来兎の研究室跡地

作曲家、来兎の雑記です

ビジネス「ストーリー」の上っ面

『ストーリーとしての競争戦略』というビジネス書のヒットのせいか、特にビジネス書なんかではよく「ストーリーを語れ」なんて言うんですけど、私これ否定的なんですよね。
上で挙げた本は良書で、ざっくり言うと「ストーリーとして語れるだけの矛盾のない強固な戦略を組み立てろ」と、内容も割と納得なわけです。
ですが、なんだか無駄に壮大なストーリーだけぶち上げてる店に行ってみたら別に普通の店だし、なんならちょっとサービス微妙じゃない?と変に「貧しい国の人々を救いたい」みたいな崇高なミッションとやらでハードルを上げまくったせいでガッカリすることが多いわけです。
そのストーリーを見せられなかったら「まあまあ良かったね」で済んだのにストーリーのせいで台無しです。
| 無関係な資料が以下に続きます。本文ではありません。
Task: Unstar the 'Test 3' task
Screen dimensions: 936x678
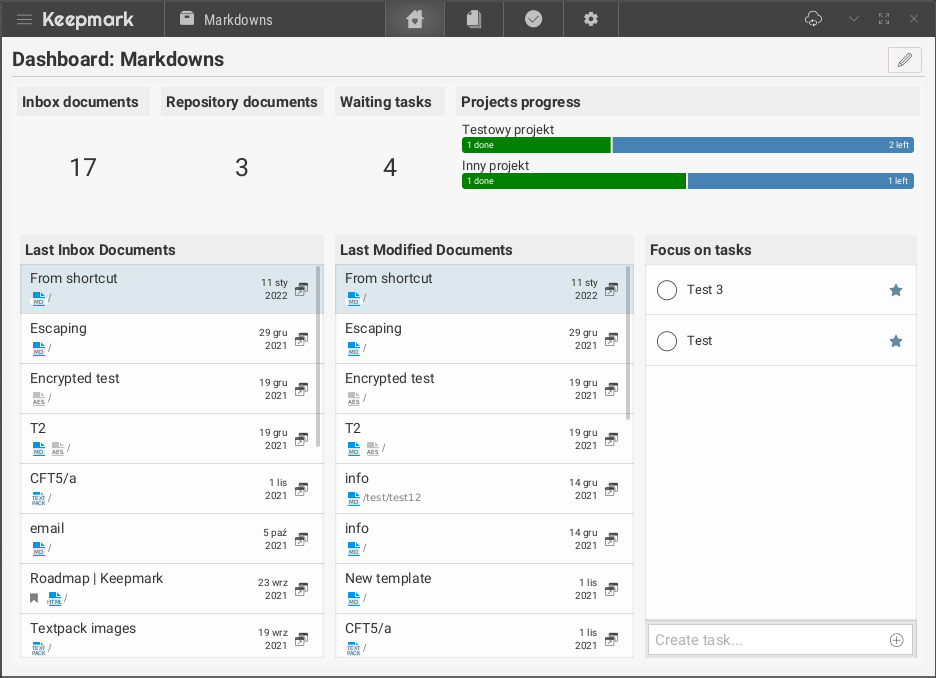Action: point(896,290)
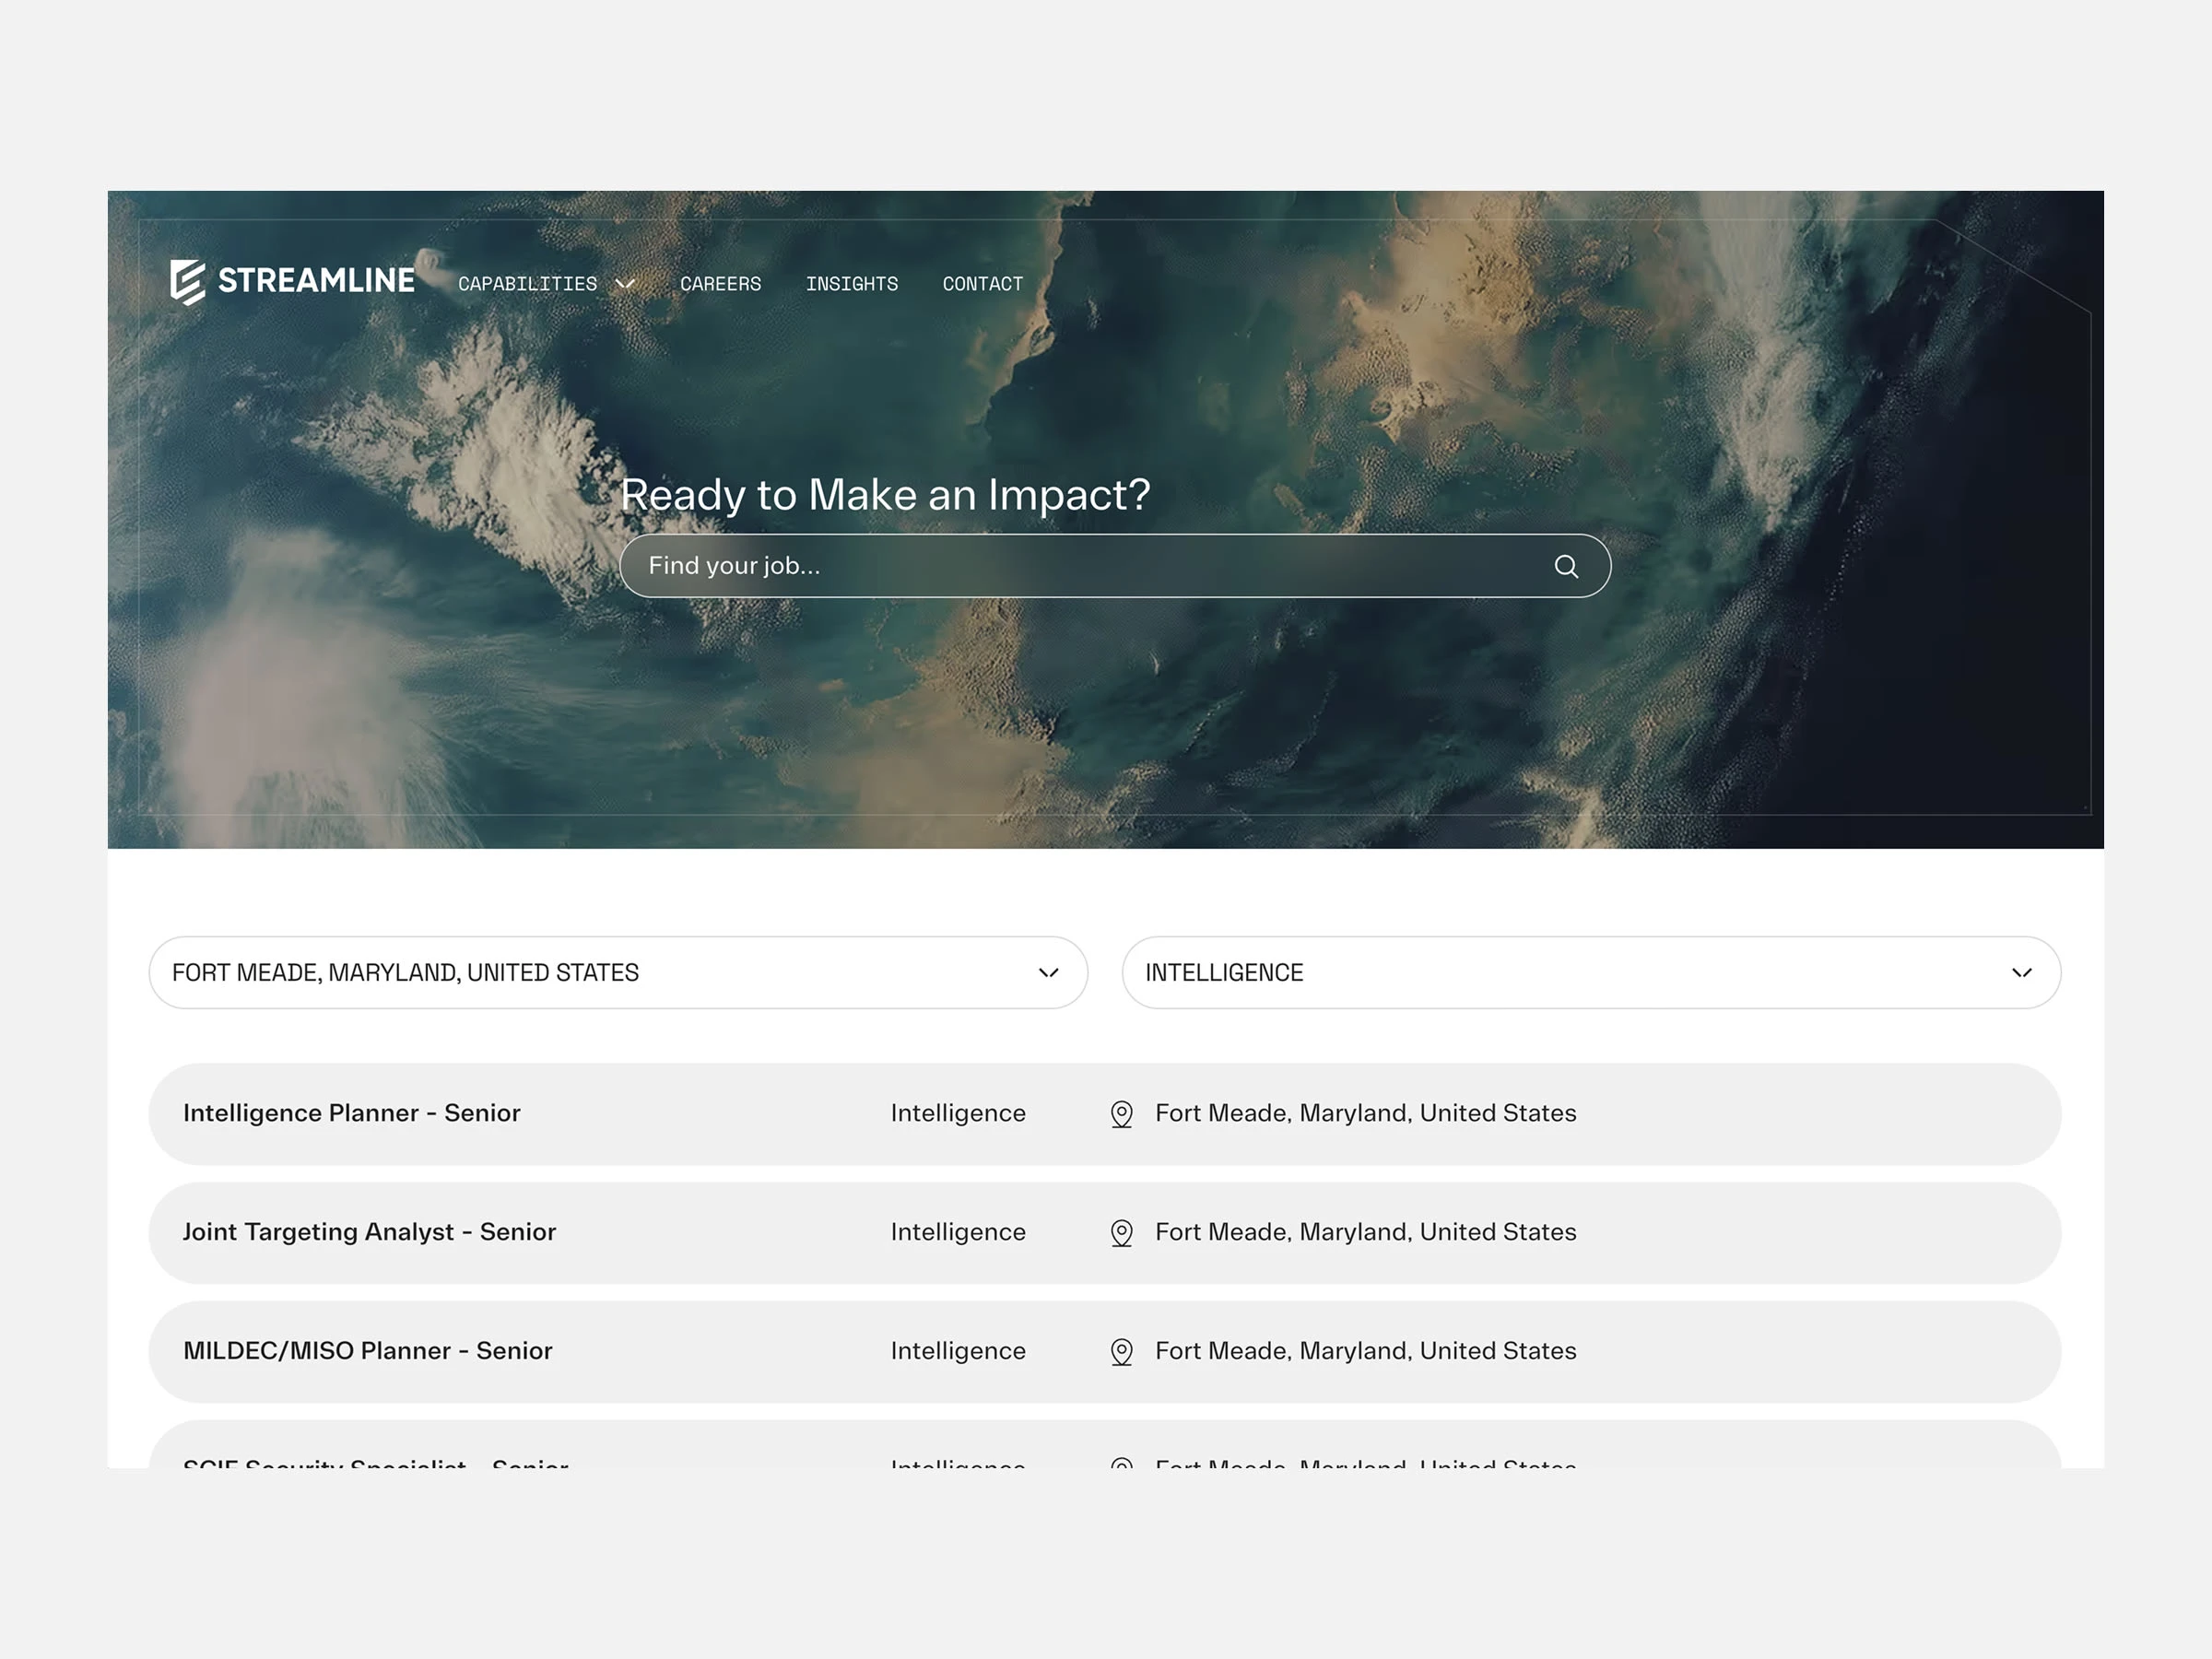Click the location pin on MILDEC/MISO Planner row
The image size is (2212, 1659).
tap(1122, 1351)
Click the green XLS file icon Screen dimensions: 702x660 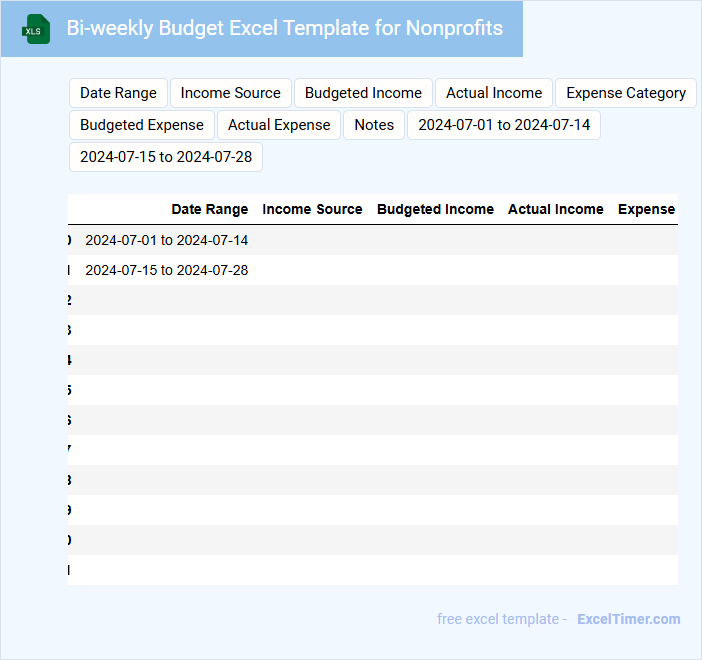click(35, 29)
因果関係が逆だと思うんですよ。成功した企業は、振り返ればこんなストーリーがあったんだね!と言うだけであって、ストーリーを語ってたから成功したわけではないわけです。
人はストーリーにに惹きつけられるのはわかります。でもそれは商品やサービスが良いという前提があってのことでしょう。
変にストーリーが強いと「そんなに貧しい国の人々を救いたいのなら直接行ってなんかすればいいじゃん」と思うわけで、ストーリーに矛盾が生じるわけです。

ただ、ストーリーを語るとメディアは喜んで取り上げるんですよねぇ。それは麻薬的なもので、ストーリーも自意識も肥大化して、なんだか自分がすごいことをしてる気分になるだけで商売は疎かになってダメになる確率は上がるでしょうね。